Una gitana que se acostó con el rey Felipe IV de España se llevó un gran disgusto cuando el soberano no quiso volver a refocilarse con ella, así que le maldijo, le juró que tendría un genuino monstruo con su segunda esposa con el cual acabaría la estirpe de los Habsburgo en España. Con su pariente y segunda consorte Ana de Austria, Felipe IV engendró efectivamente a Carlos II, último monarca de la casa de Austria en España y uno de los tarados más espeluznantes de la historia, no sólo de la española.
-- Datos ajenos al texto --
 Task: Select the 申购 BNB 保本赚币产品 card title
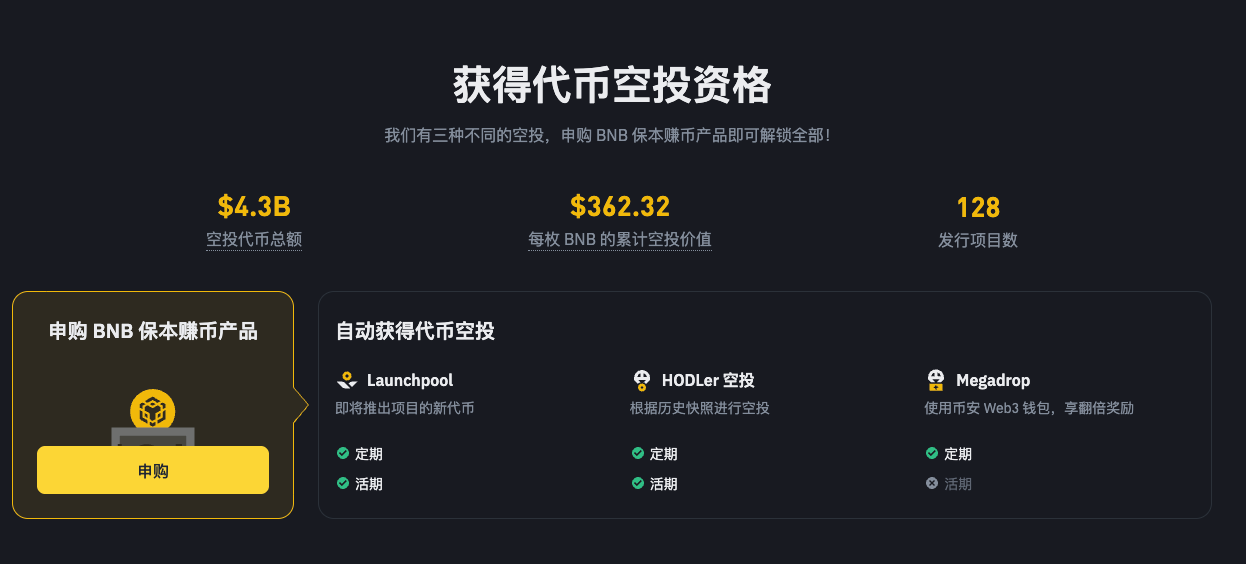[x=153, y=331]
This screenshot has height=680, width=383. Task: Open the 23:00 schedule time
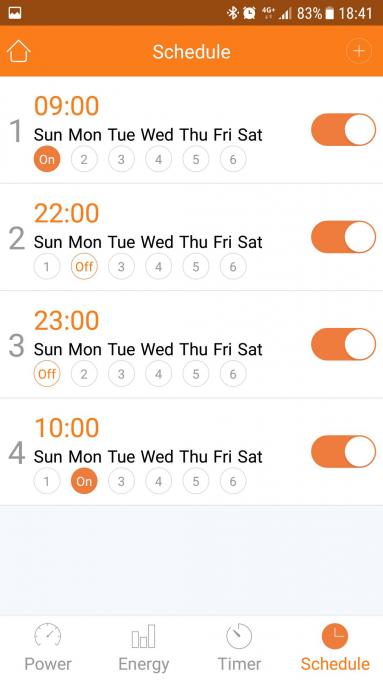click(67, 321)
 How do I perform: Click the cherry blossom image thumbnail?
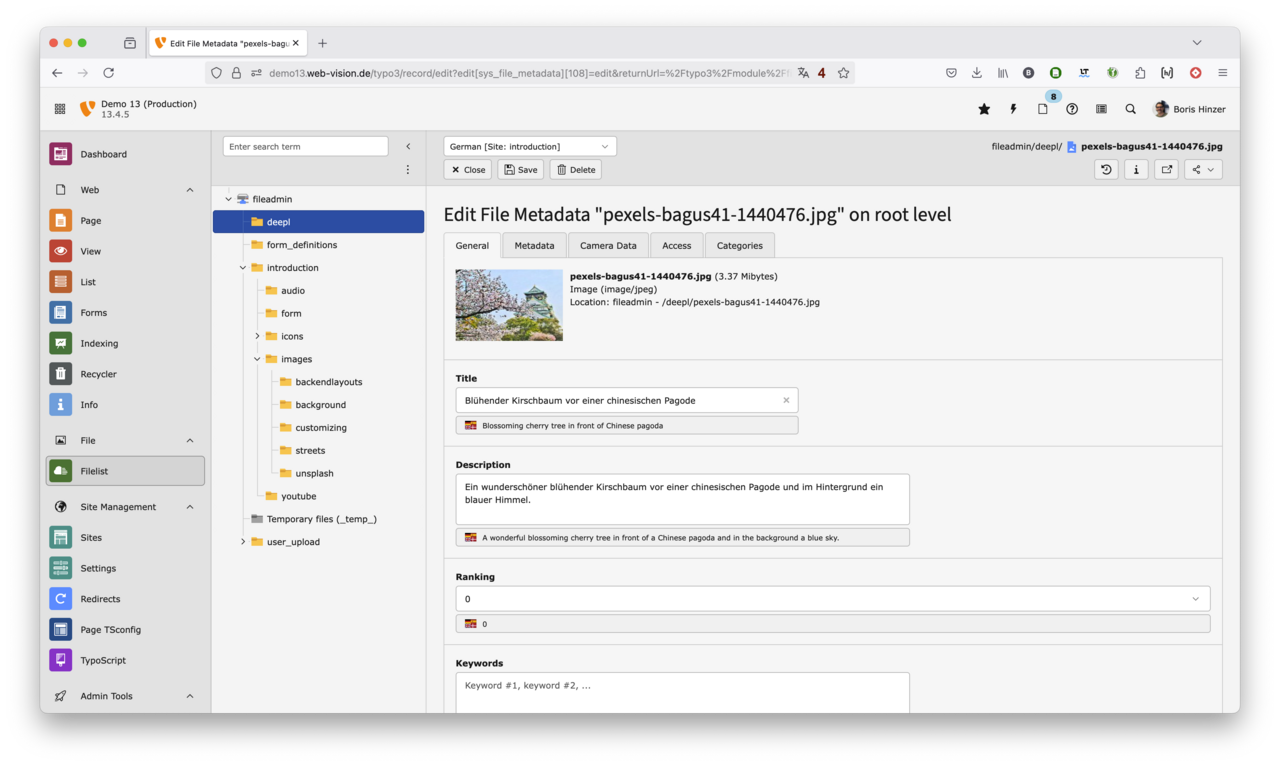(509, 306)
Una vez preparado todo para que el director de cine Stanley Kubrick (1928-1999) empezase a rodar El resplandor, y tras dos años construyendo los escenarios y buscando las localizaciones adecuadas a la novela del mismo nombre de Stephen King, todo ello ardió durante toda la noche previa al inicio del rodaje. A pesar del miedo que les entró a todos, pues pensaban que se trataba de una maldición, Kubrick terminó la película. Puso todo el dinero que tenía y despidió a los reacios a volver a empezar. Así se rodó una de las mejores películas de terror de la historia.